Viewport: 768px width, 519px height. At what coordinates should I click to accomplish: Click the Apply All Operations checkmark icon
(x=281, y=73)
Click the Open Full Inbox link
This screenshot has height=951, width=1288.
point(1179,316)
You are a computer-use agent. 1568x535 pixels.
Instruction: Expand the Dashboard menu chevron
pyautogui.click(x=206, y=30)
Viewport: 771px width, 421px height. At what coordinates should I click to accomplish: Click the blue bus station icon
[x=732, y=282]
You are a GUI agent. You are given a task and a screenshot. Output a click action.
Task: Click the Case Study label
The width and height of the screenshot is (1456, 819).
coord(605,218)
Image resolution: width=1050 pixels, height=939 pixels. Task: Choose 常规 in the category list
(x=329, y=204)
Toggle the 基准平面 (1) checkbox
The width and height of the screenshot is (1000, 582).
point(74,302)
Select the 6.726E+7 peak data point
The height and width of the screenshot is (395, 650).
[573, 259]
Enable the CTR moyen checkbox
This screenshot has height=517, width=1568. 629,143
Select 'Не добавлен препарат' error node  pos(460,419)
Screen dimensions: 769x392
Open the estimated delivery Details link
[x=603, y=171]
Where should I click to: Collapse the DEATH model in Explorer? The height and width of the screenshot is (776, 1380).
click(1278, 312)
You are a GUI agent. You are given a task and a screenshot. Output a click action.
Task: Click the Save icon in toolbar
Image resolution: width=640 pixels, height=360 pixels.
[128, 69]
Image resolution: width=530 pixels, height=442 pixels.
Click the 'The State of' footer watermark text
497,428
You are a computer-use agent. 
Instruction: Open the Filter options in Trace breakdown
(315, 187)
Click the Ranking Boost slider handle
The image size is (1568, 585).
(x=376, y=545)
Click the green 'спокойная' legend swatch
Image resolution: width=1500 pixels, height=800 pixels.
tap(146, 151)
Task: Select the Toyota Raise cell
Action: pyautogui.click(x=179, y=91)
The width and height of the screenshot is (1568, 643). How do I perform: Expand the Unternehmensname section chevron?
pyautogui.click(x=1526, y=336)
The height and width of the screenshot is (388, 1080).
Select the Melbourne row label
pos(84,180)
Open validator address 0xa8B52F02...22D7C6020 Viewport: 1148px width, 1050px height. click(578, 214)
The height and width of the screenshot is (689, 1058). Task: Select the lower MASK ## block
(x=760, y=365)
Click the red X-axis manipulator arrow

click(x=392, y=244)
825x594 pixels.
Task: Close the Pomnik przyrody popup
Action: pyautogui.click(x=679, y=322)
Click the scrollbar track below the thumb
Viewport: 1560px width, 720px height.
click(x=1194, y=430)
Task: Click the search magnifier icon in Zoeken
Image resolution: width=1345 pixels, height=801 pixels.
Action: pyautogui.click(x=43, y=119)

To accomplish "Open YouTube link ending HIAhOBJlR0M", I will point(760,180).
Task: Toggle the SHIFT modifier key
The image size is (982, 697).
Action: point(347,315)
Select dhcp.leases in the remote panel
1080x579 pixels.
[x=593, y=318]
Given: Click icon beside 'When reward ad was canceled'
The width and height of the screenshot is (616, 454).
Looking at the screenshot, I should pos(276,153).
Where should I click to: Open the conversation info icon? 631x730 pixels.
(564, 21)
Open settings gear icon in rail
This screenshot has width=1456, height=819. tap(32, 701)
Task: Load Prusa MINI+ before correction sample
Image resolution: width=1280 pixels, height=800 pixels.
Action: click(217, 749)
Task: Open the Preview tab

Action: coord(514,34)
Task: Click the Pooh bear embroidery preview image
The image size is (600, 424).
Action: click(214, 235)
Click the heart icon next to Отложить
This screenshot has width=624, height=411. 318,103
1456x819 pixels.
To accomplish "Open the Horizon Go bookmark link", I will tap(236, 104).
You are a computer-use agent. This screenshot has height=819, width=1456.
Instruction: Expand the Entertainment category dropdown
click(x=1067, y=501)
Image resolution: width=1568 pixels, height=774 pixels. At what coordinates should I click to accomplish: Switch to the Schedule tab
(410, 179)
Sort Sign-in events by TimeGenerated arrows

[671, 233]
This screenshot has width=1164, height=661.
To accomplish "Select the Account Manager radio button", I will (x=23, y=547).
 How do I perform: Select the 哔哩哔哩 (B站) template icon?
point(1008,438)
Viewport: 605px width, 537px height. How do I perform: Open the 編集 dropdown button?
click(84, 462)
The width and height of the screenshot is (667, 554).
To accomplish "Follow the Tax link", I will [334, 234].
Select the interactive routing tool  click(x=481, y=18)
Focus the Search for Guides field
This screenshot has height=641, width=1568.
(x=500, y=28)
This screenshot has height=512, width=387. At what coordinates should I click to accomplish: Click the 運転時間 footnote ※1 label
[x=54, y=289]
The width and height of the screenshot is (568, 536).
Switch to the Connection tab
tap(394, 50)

Given task
Copy out the listing above line for line, changing nothing.

Finished task
Viewport: 768px width, 519px height. At what coordinates should I click to accomplish: Click the Apply All Operations checkmark icon
(x=281, y=73)
Click the Open Full Inbox link
This screenshot has height=951, width=1288.
point(1179,316)
You are a computer-use agent. 1568x535 pixels.
Instruction: Expand the Dashboard menu chevron
pyautogui.click(x=206, y=30)
Viewport: 771px width, 421px height. At what coordinates should I click to accomplish: Click the blue bus station icon
[x=732, y=282]
You are a GUI agent. You are given a task and a screenshot. Output a click action.
Task: Click the Case Study label
The width and height of the screenshot is (1456, 819).
coord(605,218)
Image resolution: width=1050 pixels, height=939 pixels. Task: Choose 常规 in the category list
(x=329, y=204)
Toggle the 基准平面 (1) checkbox
The width and height of the screenshot is (1000, 582).
point(74,302)
Select the 6.726E+7 peak data point
The height and width of the screenshot is (395, 650).
[573, 259]
Enable the CTR moyen checkbox
This screenshot has height=517, width=1568. 629,143
Select 'Не добавлен препарат' error node  pos(460,419)
Screen dimensions: 769x392
Open the estimated delivery Details link
[x=603, y=171]
Where should I click to: Collapse the DEATH model in Explorer? The height and width of the screenshot is (776, 1380).
click(1278, 312)
You are a GUI agent. You are given a task and a screenshot. Output a click action.
Task: Click the Save icon in toolbar
Image resolution: width=640 pixels, height=360 pixels.
[128, 69]
Image resolution: width=530 pixels, height=442 pixels.
Click the 'The State of' footer watermark text
497,428
You are a computer-use agent. 
Instruction: Open the Filter options in Trace breakdown
(315, 187)
Click the Ranking Boost slider handle
The image size is (1568, 585).
(x=376, y=545)
Click the green 'спокойная' legend swatch
Image resolution: width=1500 pixels, height=800 pixels.
tap(146, 151)
Task: Select the Toyota Raise cell
Action: pyautogui.click(x=179, y=91)
The width and height of the screenshot is (1568, 643). How do I perform: Expand the Unternehmensname section chevron?
pyautogui.click(x=1526, y=336)
The height and width of the screenshot is (388, 1080).
Select the Melbourne row label
pos(84,180)
Open validator address 0xa8B52F02...22D7C6020 Viewport: 1148px width, 1050px height. click(578, 214)
The height and width of the screenshot is (689, 1058). Task: Select the lower MASK ## block
(x=760, y=365)
Click the red X-axis manipulator arrow

click(x=392, y=244)
825x594 pixels.
Task: Close the Pomnik przyrody popup
Action: pyautogui.click(x=679, y=322)
Click the scrollbar track below the thumb
Viewport: 1560px width, 720px height.
click(x=1194, y=430)
Task: Click the search magnifier icon in Zoeken
Image resolution: width=1345 pixels, height=801 pixels.
Action: pyautogui.click(x=43, y=119)

To accomplish "Open YouTube link ending HIAhOBJlR0M", I will point(760,180).
Task: Toggle the SHIFT modifier key
The image size is (982, 697).
Action: point(347,315)
Select dhcp.leases in the remote panel
1080x579 pixels.
[x=593, y=318]
Given: Click icon beside 'When reward ad was canceled'
The width and height of the screenshot is (616, 454).
Looking at the screenshot, I should pos(276,153).
Where should I click to: Open the conversation info icon? 631x730 pixels.
(564, 21)
Open settings gear icon in rail
This screenshot has width=1456, height=819. tap(32, 701)
Task: Load Prusa MINI+ before correction sample
Image resolution: width=1280 pixels, height=800 pixels.
Action: click(217, 749)
Task: Open the Preview tab

Action: coord(514,34)
Task: Click the Pooh bear embroidery preview image
The image size is (600, 424).
Action: click(214, 235)
Click the heart icon next to Отложить
This screenshot has width=624, height=411. 318,103
1456x819 pixels.
To accomplish "Open the Horizon Go bookmark link", I will tap(236, 104).
You are a computer-use agent. This screenshot has height=819, width=1456.
Instruction: Expand the Entertainment category dropdown
click(x=1067, y=501)
Image resolution: width=1568 pixels, height=774 pixels. At what coordinates should I click to accomplish: Switch to the Schedule tab
(410, 179)
Sort Sign-in events by TimeGenerated arrows

[671, 233]
This screenshot has width=1164, height=661.
To accomplish "Select the Account Manager radio button", I will (x=23, y=547).
 How do I perform: Select the 哔哩哔哩 (B站) template icon?
point(1008,438)
Viewport: 605px width, 537px height. How do I perform: Open the 編集 dropdown button?
click(84, 462)
The width and height of the screenshot is (667, 554).
To accomplish "Follow the Tax link", I will [334, 234].
Select the interactive routing tool  click(x=481, y=18)
Focus the Search for Guides field
This screenshot has height=641, width=1568.
(x=500, y=28)
This screenshot has height=512, width=387. At what coordinates should I click to accomplish: Click the 運転時間 footnote ※1 label
[x=54, y=289]
The width and height of the screenshot is (568, 536).
Switch to the Connection tab
tap(394, 50)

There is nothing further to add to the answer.